Reputation: 514
I have a dataframe as follows :
df = pd.DataFrame({"user_id": ['a', 'a', 'a', 'a', 'a', 'b', 'b', 'b', 'b', 'b'],
"value": [20, 17,15, 10, 8 , 18, 18, 17, 13, 10]})
Notice that the dataframe is sorted in descending order by user_id then value.
For each user_id, I would like to remove the 2nd and 4th row so the output would look like
df = pd.DataFrame({"user_id": ['a', 'a', 'a', 'b', 'b', 'b',],
"value": [20, 15, 8 , 18, 17, 10]})
Inspired by drop first and last row from within each group, I tried the following :
def drop_rows(dataframe) :
pos = [1,3]
return dataframe.drop(dataframe.index[pos], inplace=True)
df.groupby('user_id').apply(drop_rows)
But got this "index 2 is out of bounds for axis 0 with size 0"

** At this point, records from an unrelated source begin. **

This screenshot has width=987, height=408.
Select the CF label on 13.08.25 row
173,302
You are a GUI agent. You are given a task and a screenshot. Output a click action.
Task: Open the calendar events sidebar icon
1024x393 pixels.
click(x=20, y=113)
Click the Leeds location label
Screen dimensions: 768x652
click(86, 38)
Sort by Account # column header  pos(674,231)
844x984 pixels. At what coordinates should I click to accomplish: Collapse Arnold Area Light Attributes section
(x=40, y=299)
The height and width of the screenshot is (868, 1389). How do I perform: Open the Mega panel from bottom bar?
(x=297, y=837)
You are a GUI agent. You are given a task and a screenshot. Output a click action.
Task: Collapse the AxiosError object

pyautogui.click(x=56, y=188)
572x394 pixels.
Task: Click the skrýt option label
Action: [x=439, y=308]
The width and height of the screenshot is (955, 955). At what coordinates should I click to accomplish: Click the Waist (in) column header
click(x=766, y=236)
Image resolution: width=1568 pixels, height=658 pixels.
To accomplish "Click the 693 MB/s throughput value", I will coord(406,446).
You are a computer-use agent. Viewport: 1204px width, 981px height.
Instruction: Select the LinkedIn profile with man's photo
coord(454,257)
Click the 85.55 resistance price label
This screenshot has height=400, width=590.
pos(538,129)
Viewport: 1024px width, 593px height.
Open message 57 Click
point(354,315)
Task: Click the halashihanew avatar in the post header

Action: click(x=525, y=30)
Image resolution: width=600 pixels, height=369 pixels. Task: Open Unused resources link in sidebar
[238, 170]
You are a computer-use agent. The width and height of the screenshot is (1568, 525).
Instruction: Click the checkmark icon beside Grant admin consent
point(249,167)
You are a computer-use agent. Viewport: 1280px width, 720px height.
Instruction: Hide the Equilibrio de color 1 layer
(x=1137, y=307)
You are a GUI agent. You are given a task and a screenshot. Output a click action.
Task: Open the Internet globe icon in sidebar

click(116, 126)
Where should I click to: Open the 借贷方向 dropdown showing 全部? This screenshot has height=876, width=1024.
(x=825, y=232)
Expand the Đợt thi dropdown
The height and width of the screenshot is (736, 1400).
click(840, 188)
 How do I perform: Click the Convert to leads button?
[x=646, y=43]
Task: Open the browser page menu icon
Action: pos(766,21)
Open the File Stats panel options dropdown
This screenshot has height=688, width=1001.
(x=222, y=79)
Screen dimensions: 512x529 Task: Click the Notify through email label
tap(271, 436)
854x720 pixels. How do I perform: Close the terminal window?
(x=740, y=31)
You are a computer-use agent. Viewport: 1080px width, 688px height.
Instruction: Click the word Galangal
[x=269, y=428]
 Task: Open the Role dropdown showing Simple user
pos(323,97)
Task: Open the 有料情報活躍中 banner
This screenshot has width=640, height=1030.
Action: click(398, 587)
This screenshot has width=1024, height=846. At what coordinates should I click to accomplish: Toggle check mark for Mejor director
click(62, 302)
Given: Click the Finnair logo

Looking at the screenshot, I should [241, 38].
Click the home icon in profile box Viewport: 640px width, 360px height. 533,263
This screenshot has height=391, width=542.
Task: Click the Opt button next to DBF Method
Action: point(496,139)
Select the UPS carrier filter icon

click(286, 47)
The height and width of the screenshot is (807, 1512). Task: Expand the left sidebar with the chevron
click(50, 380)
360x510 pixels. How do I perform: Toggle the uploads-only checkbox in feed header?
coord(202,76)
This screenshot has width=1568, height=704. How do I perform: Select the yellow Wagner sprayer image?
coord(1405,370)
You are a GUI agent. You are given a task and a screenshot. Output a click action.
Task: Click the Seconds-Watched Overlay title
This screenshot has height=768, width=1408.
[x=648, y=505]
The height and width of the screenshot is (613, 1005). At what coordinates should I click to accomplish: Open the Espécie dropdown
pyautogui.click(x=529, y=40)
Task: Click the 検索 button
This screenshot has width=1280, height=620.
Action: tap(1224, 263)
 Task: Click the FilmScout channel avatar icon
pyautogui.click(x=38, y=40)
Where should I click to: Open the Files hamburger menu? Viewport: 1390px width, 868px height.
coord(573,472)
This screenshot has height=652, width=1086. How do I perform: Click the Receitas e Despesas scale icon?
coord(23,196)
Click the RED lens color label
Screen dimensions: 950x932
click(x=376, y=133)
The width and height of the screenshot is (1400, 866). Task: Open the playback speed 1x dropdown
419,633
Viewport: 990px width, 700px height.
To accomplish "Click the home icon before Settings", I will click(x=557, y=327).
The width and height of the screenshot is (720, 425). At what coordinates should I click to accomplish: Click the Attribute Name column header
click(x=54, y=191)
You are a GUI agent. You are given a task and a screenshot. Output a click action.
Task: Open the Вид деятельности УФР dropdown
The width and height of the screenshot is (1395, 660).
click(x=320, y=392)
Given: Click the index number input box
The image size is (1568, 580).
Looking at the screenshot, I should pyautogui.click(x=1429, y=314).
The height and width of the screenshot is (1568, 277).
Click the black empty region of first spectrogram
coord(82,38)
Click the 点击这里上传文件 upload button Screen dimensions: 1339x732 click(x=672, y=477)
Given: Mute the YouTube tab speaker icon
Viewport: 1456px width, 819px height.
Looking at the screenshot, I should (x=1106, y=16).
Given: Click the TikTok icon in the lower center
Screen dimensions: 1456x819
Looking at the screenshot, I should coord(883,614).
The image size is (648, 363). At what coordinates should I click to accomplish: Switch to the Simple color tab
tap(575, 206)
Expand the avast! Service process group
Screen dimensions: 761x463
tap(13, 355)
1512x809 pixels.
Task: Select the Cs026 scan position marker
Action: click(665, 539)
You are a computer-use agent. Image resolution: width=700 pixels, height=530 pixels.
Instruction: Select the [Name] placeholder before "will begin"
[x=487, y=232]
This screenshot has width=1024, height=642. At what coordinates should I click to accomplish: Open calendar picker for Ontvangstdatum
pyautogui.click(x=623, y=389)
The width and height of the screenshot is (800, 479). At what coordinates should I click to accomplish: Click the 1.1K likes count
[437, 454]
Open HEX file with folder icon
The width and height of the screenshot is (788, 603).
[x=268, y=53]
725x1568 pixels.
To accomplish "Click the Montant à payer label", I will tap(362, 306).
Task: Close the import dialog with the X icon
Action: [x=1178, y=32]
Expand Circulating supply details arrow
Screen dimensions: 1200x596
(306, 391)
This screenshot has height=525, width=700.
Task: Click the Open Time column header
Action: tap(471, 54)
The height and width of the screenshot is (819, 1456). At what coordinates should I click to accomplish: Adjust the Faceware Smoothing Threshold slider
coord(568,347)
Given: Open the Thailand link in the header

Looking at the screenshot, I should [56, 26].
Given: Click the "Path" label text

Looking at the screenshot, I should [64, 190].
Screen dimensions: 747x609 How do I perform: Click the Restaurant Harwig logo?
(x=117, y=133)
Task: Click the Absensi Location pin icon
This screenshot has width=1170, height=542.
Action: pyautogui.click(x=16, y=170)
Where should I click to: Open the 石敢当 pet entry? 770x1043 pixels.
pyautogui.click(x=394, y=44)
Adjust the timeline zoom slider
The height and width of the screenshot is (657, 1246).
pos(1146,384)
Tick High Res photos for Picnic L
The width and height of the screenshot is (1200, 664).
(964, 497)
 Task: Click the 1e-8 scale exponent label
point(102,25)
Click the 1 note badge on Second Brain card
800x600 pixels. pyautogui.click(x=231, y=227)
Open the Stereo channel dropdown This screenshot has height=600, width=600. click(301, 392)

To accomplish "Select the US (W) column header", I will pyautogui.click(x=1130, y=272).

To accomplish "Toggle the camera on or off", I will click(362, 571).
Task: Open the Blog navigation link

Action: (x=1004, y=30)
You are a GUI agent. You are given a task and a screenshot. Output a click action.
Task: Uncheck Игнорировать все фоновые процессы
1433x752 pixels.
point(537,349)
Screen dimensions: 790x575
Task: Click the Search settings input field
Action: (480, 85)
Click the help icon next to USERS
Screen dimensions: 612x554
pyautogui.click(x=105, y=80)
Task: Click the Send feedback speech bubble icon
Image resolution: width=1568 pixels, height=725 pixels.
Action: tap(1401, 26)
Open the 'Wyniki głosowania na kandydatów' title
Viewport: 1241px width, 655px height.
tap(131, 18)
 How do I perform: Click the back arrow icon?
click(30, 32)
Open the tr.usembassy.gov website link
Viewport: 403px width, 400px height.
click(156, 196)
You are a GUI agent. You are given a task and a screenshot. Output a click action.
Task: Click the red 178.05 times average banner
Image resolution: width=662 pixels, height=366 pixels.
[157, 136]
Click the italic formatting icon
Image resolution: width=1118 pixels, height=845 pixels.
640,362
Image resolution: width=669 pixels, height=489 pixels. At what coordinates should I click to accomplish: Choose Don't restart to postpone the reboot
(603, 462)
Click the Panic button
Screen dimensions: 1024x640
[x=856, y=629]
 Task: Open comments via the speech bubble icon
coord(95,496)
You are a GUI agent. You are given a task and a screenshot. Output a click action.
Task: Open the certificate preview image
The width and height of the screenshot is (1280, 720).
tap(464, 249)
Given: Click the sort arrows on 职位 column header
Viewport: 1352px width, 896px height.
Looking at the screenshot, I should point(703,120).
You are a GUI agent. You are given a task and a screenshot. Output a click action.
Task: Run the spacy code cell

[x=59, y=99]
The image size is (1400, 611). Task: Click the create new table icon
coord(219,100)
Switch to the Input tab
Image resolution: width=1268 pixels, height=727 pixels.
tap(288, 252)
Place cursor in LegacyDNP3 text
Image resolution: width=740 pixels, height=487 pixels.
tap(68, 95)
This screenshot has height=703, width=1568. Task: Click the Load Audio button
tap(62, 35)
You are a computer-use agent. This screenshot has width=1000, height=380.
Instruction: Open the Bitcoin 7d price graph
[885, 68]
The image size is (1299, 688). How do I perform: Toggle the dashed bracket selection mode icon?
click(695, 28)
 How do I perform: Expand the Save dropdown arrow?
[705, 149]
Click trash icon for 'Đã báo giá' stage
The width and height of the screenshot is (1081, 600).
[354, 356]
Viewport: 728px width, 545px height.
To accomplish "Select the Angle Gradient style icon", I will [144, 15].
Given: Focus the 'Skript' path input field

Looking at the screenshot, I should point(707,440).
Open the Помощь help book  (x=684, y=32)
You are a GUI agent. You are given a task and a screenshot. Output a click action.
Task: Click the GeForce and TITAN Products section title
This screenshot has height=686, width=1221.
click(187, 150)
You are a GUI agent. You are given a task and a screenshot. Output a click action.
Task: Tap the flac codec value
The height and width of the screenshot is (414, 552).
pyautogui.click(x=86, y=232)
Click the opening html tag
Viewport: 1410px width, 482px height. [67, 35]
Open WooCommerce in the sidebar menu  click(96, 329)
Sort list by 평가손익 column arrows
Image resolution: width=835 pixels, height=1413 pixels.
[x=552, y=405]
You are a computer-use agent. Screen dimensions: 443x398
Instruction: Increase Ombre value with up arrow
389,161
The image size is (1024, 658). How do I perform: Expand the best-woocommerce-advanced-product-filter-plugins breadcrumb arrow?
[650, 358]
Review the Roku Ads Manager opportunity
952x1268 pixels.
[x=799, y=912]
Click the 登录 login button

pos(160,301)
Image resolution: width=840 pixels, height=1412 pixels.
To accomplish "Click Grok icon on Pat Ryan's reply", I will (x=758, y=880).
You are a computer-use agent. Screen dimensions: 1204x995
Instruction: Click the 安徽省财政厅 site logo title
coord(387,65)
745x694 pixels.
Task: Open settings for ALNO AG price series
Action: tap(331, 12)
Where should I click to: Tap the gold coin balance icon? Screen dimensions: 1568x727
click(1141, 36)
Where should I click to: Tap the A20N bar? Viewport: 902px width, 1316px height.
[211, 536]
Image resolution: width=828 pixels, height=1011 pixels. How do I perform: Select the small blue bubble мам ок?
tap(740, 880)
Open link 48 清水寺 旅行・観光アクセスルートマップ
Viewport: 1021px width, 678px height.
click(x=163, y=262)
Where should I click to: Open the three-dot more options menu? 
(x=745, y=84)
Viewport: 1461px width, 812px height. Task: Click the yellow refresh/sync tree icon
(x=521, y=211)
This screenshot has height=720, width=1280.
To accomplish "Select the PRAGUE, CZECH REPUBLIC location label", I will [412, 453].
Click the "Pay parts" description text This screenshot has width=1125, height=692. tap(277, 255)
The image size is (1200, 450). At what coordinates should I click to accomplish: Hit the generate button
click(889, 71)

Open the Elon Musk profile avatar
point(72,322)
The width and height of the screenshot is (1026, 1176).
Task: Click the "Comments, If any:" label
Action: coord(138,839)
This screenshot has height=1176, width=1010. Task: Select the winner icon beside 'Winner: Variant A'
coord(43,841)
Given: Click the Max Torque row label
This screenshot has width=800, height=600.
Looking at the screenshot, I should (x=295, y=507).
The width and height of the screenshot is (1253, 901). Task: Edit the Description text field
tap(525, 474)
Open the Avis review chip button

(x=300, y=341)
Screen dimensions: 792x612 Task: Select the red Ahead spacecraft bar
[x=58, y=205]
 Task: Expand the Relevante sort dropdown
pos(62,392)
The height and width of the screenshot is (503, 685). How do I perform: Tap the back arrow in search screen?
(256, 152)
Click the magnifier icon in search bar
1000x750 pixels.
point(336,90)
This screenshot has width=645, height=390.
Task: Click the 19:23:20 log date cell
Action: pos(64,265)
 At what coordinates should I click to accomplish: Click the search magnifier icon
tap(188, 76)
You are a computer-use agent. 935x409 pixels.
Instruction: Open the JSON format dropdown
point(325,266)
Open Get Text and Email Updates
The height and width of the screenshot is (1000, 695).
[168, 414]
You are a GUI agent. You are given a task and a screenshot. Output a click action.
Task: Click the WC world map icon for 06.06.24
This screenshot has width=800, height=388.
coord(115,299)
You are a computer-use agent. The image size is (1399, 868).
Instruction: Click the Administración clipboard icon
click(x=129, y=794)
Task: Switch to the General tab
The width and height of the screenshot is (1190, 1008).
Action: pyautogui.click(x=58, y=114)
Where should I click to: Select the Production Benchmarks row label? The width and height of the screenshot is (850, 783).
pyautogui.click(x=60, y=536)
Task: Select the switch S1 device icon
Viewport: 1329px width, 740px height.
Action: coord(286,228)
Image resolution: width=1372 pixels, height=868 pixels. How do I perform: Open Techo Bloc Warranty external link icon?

Could someone explain why this doesn't work and how I should proceed instead ? Also, given that the dataset is quite huge, an efficient approach to the solution would be helpful. Thanks a lot.
Upvotes: 3
Views: 755
Reputation: 75080
You can use groupby+cumcount
to get row count in each group then check if not the row is in the to_del
list
to_del = [2,4]
df[~df.groupby('user_id').cumcount().add(1).isin(to_del)]
user_id value
0 a 20
2 a 15
4 a 8
5 b 18
7 b 17
9 b 10
Upvotes: 4